Charley seeks out Rose’s parents, the Grants, but it’s a strange welcome as Mrs. Grant, who appears to suffer from Alzheimer’s initially thinks Charley is her long-dead brother John, but then she realises the visitor isn’t John:
“What are you doing here?” Mrs. Grant demanded, looking at Charley between her fingers and cringing.
“He’s here to take a cup of tea with us, dear,” the husband said. This time he glared. She did not notice because she never took her eyes off Charley.
“I don’t like it,” she muttered.
“I’m very sorry,” Charley Summers said to Mr. Grant.
“Just pay no attention,” this man replied. But it was not as easy as all that. for Mrs. Grant took control by throwing herself back into the sofa to thrust her head into one of its soft corners, from which she began to shriek, muffled by upholstery.
In confidence, Mr. Grant tells Charley he has a “surprise” for him and gives him a London address, telling him to visit the woman who lives there, Nancy Whitmore, a young war widow.
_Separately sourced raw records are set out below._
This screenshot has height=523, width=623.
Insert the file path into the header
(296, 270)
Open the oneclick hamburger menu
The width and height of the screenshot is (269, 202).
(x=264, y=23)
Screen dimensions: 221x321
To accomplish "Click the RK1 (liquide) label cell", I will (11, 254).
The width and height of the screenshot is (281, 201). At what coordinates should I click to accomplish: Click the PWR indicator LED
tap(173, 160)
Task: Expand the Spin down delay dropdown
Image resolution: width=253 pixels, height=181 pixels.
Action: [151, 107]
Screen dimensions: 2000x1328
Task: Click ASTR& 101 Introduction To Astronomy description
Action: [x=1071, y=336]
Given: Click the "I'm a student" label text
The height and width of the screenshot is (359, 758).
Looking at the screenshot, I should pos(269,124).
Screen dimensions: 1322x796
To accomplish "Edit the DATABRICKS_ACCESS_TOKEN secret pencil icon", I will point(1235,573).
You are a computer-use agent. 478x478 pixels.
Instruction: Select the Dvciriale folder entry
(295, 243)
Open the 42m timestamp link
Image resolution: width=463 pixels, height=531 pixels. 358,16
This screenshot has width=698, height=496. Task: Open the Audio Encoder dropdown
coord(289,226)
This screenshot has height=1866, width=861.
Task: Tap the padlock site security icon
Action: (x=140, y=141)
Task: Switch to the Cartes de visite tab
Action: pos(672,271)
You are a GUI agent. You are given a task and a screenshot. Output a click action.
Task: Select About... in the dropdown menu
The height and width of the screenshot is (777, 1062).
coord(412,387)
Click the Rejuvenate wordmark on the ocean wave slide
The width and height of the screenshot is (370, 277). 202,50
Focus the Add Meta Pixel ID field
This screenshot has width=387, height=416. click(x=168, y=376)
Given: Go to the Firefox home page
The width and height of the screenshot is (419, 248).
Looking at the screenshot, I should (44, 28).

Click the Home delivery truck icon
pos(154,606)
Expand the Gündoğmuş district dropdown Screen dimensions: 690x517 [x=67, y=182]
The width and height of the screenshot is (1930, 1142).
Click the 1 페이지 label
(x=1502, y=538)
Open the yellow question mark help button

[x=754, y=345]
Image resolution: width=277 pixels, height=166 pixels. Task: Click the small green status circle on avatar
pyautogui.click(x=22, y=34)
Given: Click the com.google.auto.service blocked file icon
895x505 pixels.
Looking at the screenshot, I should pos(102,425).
Charley isn’t interested in what he suspects to be a matchmaking attempt but circumstances lead him to the woman’s address and there he finds the widow who appears to be Rose’s “living image.” While Nancy denies she’s Rose, Charley isn’t convinced and he decides instead that Nancy/Rose is a prostitute, the ‘widow’ handle is a fiction, that she’s possibly a bigamist who’s run away from her husband and her child, and that it’s his job to ‘save’ her. In reality, it’s Charley who needs to be ‘saved.’
Gradually, the great love story that we first think existed between Rose and Charley vaporizes. What’s left is an image of Rose, full of life, and having a fling with Charley even as she wrapped him around her finger.
Throughout the story, Charley, one of those marvellously unworldy characters, floats through his life either clueless or labouring under misunderstandings. He thinks Rose was the love of his life, he thinks the child she had might be his, he invites his secretary, a woman he’s not attracted to, to the country for a weekend without really meaning to. In contrast, he’s surrounded by people who are savvy and even conniving. Take Rose’s husband, the widowed fat James who runs rings around Charley. Then there’s Charley’s landlady Mrs Frazier, what is she really after? And then there’s the ubiquitous Middlewitch, an indefatigable Lothario whose “love life defied description,” in spite of (or even aided by) a”chromium plated arm.” Middlewitch is turning tales of his war experiences into amorous opportunities, and here he is discoursing about women:
“Extraordinary meeting you like this,” Mr. Middlewitch replied. “No, it’s curiosity,” he went on, “they’re the same as cats, when you scratch with your finger under the newspaper, which have to come and see what you’re about. They’re like this. They know you’ve lived the most unnatural damned life through no fault of your own for years, so want to get under your skin. Because it wasn’t only Yvonne. Practically every girl I know had a go at me. Turned it to very good advantage, too, I did, on more than once occasion, I can tell you.”
The greatness of this novel can be found in its comic timing which mostly resides in Charley’s innocence. Conversations take place without Charley really understanding what is going on, sometimes he’s talking at cross-purposes or else he’s missing a beat. Many of the characters have vague, fuzzy connections (Mrs’ Frazier’s relationship to Mr. Grant, for example) and in Charley’s mind, a great conspiracy emerges, and at one point, he wonders if it’s a case of “white slave trading.”
This is my first, but it won’t be my last, Henry Green novel; I’m currently reading Loving. Back is highly recommended especially if you enjoyed A Month in the Country. While in Back the war is still waging, it’s mostly in the background here (there’s one wonderful scene where the sky is full of planes “drone after drone” flying to Germany) and the emphasis instead is on optimism: healing, surviving and moving on.
“Yes,” he said, “we all of us came back to what we didn’t expect. There’s a number of people dropped out in everyone’s lives. I’m not sure but they do seem a long time over our soup.”